• Directions for this task:
The entries must be retyped exactly, down to the last line.

• Data for this task:
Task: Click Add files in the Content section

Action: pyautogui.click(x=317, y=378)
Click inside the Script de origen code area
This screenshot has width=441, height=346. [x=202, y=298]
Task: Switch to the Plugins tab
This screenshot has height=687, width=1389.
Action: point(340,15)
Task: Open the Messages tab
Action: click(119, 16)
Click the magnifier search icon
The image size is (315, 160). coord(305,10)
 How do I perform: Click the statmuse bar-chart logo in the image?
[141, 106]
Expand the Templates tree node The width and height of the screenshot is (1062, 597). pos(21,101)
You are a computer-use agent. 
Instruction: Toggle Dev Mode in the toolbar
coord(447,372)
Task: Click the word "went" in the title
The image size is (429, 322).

• Response to this task:
Task: Click Add files in the Content section

Action: pyautogui.click(x=317, y=378)
Click inside the Script de origen code area
This screenshot has width=441, height=346. [x=202, y=298]
Task: Switch to the Plugins tab
This screenshot has height=687, width=1389.
Action: point(340,15)
Task: Open the Messages tab
Action: click(119, 16)
Click the magnifier search icon
The image size is (315, 160). coord(305,10)
 How do I perform: Click the statmuse bar-chart logo in the image?
[141, 106]
Expand the Templates tree node The width and height of the screenshot is (1062, 597). pos(21,101)
You are a computer-use agent. 
Instruction: Toggle Dev Mode in the toolbar
coord(447,372)
Task: Click the word "went" in the title
The image size is (429, 322).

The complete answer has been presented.